Laura Bush will always be, in the public imagination, The Librarian. Even for Democrats, who like to fantasize that behind her smile lurks a curious, even progressive ally, their spy in the White House, reading with her Itty Bitty book light in bed late into the night.

Plus Heinz Kerry has to know that everyone loves Laura Bush: women, men, Democrats, children. Her approval rating is just about her husband's plus Dick Cheney's, the highest of anyone in the administration.

Within hours after the USA Today interview was highlighted on the Drudge Report yesterday, Heinz Kerry realized her mistake and apologized.

"I had forgotten that Mrs. Bush had worked as a school teacher and librarian," she wrote in a statement, "and there couldn't be a more important job than teaching our children. As someone who has been both a full-time mom and full-time in workforce, I know we all have valuable experiences that shape who we are. I appreciate and honor Mrs. Bush's service to the country as first lady, and am sincerely sorry I had not remembered her important work in the past."
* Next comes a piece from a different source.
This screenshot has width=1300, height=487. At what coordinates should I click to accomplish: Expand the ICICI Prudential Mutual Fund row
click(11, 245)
But here Heinz Kerry just stepped into it deeper. Again, she was repeating that Laura Bush only had a job when she had a paying job, and not during all those years she was raising the twins, or supporting her husband, or being first lady, or all those other things one is not allowed to define as the opposite of job. And Bush adviser Karen Hughes, who famously left the White House to spend more time with her husband and son, picked up on that instantly.

"Well, I think it's very nice that she apologized, but in some ways the apology almost made the comment worse because she seems to have forgotten that being a mother is a real job," Hughes said on CNN. "Again, I think her comment threw an inappropriate wedge between women who choose to work at home and women who choose to work outside the home. I think most women -- and most men -- would be offended by that because most women want to be able to choose to do what's right for them, whether it's to stay with their families and work at home or to work outside the home pursuing a career."
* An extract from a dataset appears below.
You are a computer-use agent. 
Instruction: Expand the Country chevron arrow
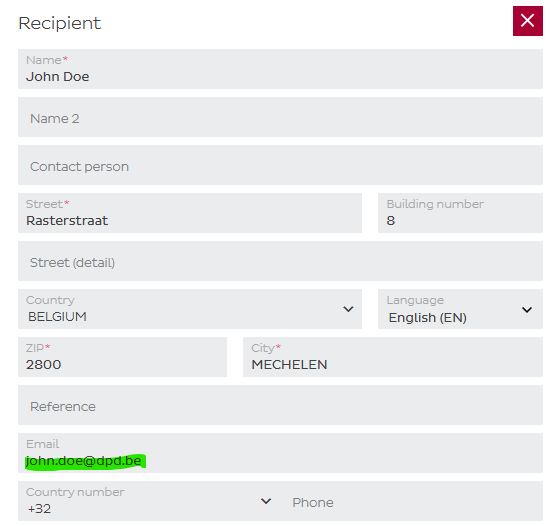point(348,309)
Republicans have gotten sophisticated about feminism. Laura Bush does not stand up at "W Stands for Women" rallies and hand out her cookie recipes. She talks about how, in her husband's administration, "there are more women in senior positions than in any other presidential administration in history." She talks about how "across America, millions of women are raising families, working full time, going to college, starting their own businesses."
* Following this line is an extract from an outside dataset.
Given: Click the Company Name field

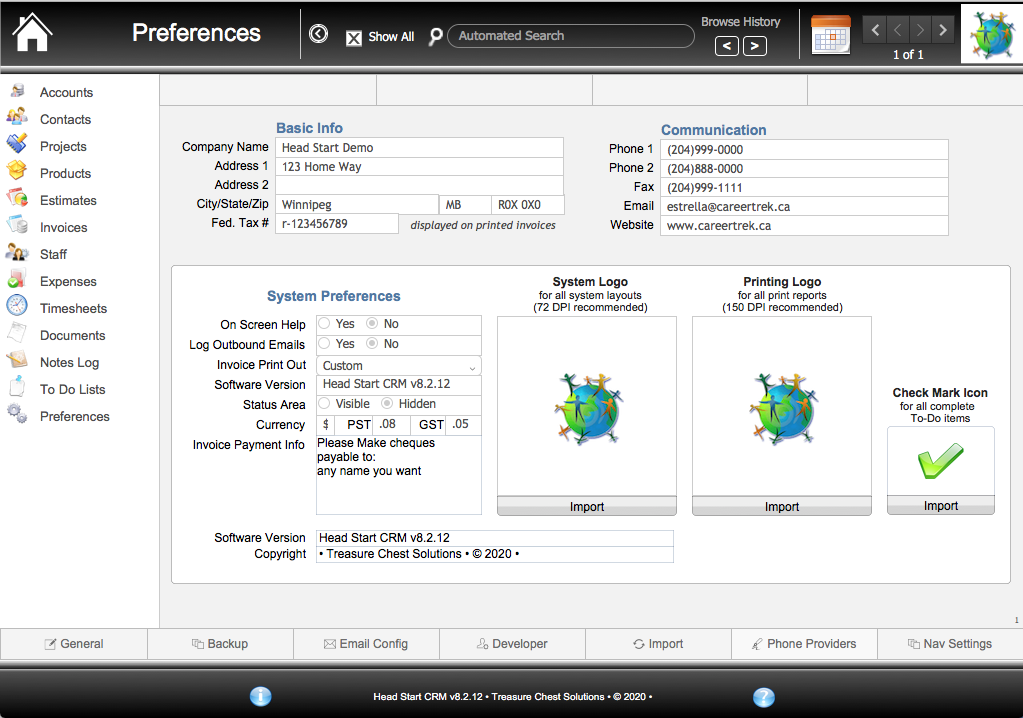Looking at the screenshot, I should click(x=419, y=147).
If you are in the audience in your business suit, she's speaking to you. If you're pushing the stroller, she's speaking to you. She's not Jackie O, and she's not Hillary. She's just a reflection of you.

So it's no surprise that yesterday she played the role of Melanie to Heinz Kerry's Scarlett.

"Mrs. Bush knows that some days are more difficult than others when your husband is running for president," said her spokesman Gordon Johndroe, "and she has a lot of empathy for her."